1
votes

I have scenario where I need to store unstructured data but the rest of my data is structured and relational. An example of the type of unstructured data is as explained below:

User Type 1:

How do you blah blah : 5 fields

User Type 2 :

How do you blah blah : 3 fields

User Type 3 :

How do you blah blah : 7 fields

All 3 types are asked the same question "How do you blah blah" but each user type answers it using different number of fields. And there can be a lot of different user types.

For the relational data, I'm using MySQL but i'm a little confused on how to store this unstructured data:

  1. Serialize as JSON and store in MySQL
  2. Use NoSQL

My requirements are high reads, average updates, average inserts & no deletes. No JOINS needed. I need guaranteed writes & high availability. If I were to choose a NoSQL, it'd be a AP type according to the CAP theorem. I won't be hitting millions of records anytime soon.

I also plan to provide a text search for this data in the future, but it doesn't need to be a real time search, so I can always index the data using Lucene periodically. But of course, document based NoSQL implementations do provide this out of the box. But I have read in a few places where people have advised against storing JSON data in MySQL. But adding a NoSQL layer could be overkill.

What do I do & if you do advise me to go for NoSQL DB, which one should I choose?

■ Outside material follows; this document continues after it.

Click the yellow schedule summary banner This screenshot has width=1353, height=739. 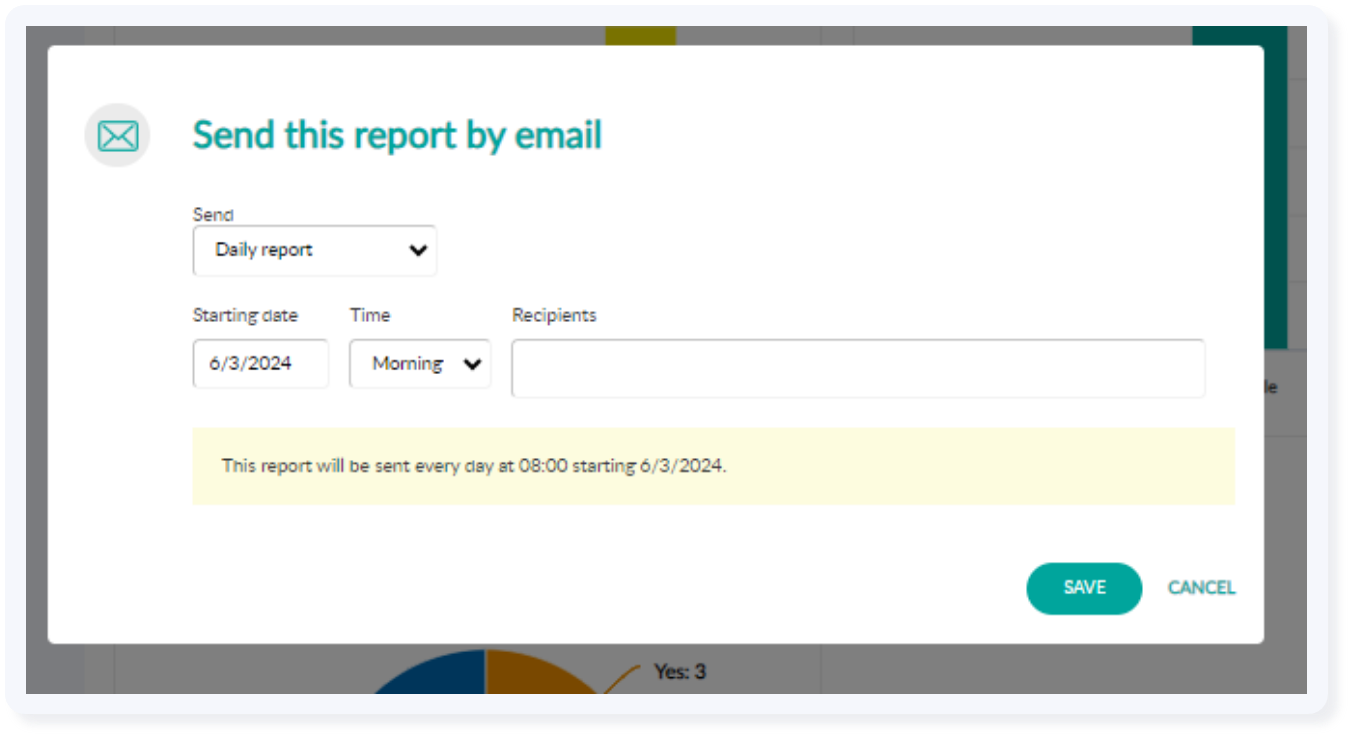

EDIT: To clarify, I don't need to query the specific fields from the data that I'm storing. If I need the data, then i'll need the whole data together, not specific fields. I do need full text search, which I can accomplish on MySQL too using Lucene.

2

2 Answers

2
votes

You could probably make it work with MySQL by having a row ID and a single text column, but then you wouldn't be able to query the fields. You could also consider table inheritance, but if you do have lots of types, this is gonna be a mess. The bottom line is that you have a good reason for considering an alternate solution instead of bending relationnal databases.

So from what you're saying, I think it would indeed be a good use case for polyglot persistence. With that said, MySQL + NoSQL will increase the overall complexity of your application, so you need to make sure to abstract both data access layers.

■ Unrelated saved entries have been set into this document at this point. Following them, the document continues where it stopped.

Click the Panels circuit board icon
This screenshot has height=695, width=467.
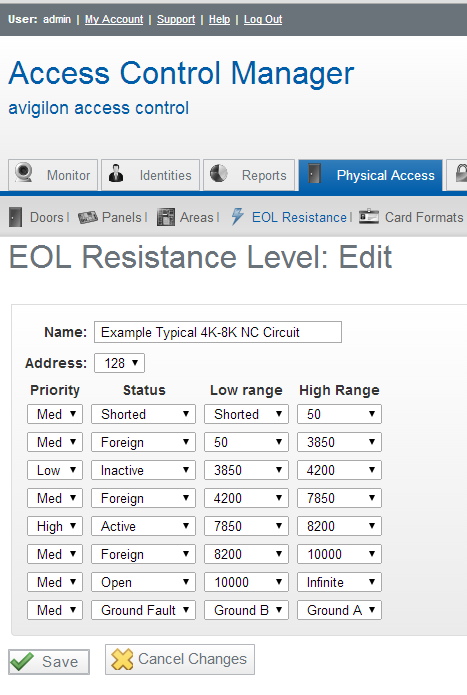pos(88,218)
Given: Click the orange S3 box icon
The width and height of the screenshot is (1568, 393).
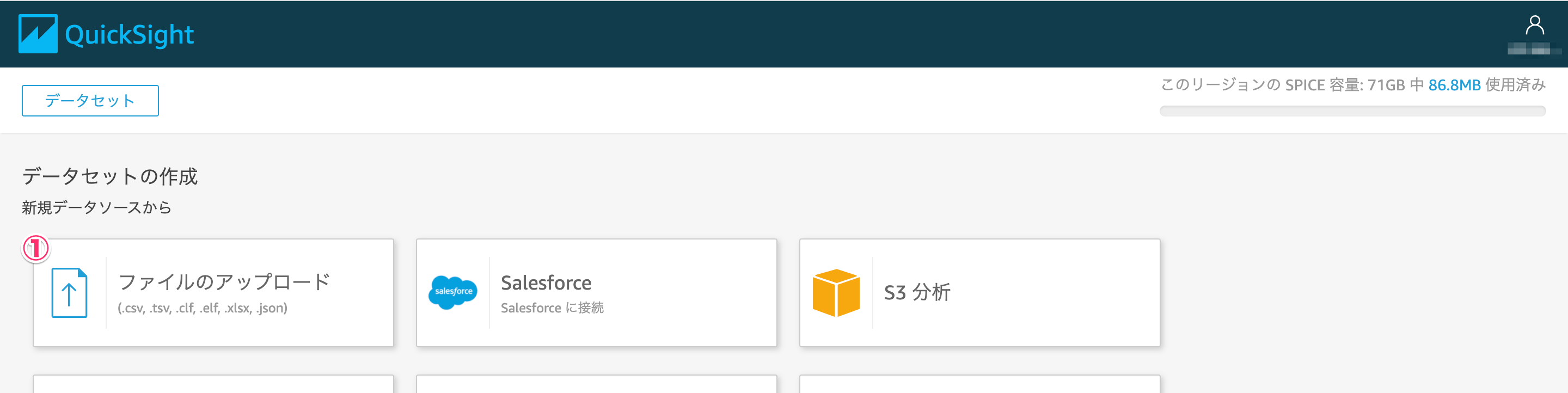Looking at the screenshot, I should tap(836, 293).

For the database choice, document oriented solutions seem like a good fit when looking at your data (dynamic, isolated aggregates). I'd look into MongoDB or CouchDB, even if the second option seems more appropriate (AP, Master/master, Lucene integration...).

EDIT : See comments.

2
votes

I recently worked on a platform that made heavy use of SQL Server, MySQL and Mongo. The data we stored was spread across these three database systems.

It made me long for only one database technology.

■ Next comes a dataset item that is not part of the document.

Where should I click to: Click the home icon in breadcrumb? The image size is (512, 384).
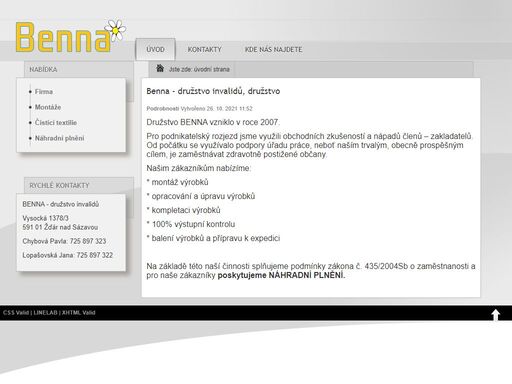pyautogui.click(x=160, y=68)
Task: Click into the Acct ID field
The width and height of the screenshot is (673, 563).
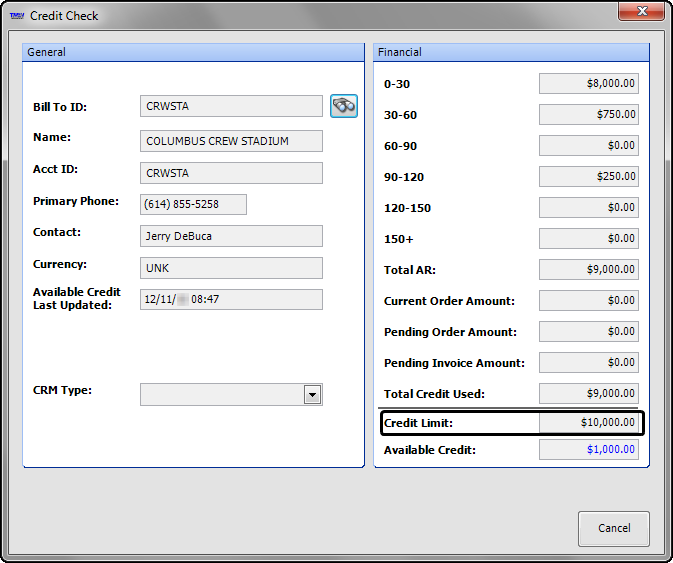Action: [x=231, y=173]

I would advise from experience to just make a text field and store JSON in there. You can't query the field directly, but you can make static fields next to the text field that will be queryable.

It is definitely non-trivial to introduce another system into the mix.

Some reasons for this:

  1. There is a high learning curve for document modeling. You don't normalize, you denormalize data - and doing so is a bit of an art.
  2. Having configured CouchDB and MongoDB clusters, I can tell you it's not a no brainer - especially when you move to production.
  3. It's certainly non-trivial to query across database technologies.

I would only introduce a separate NoSQL solution as a last resort.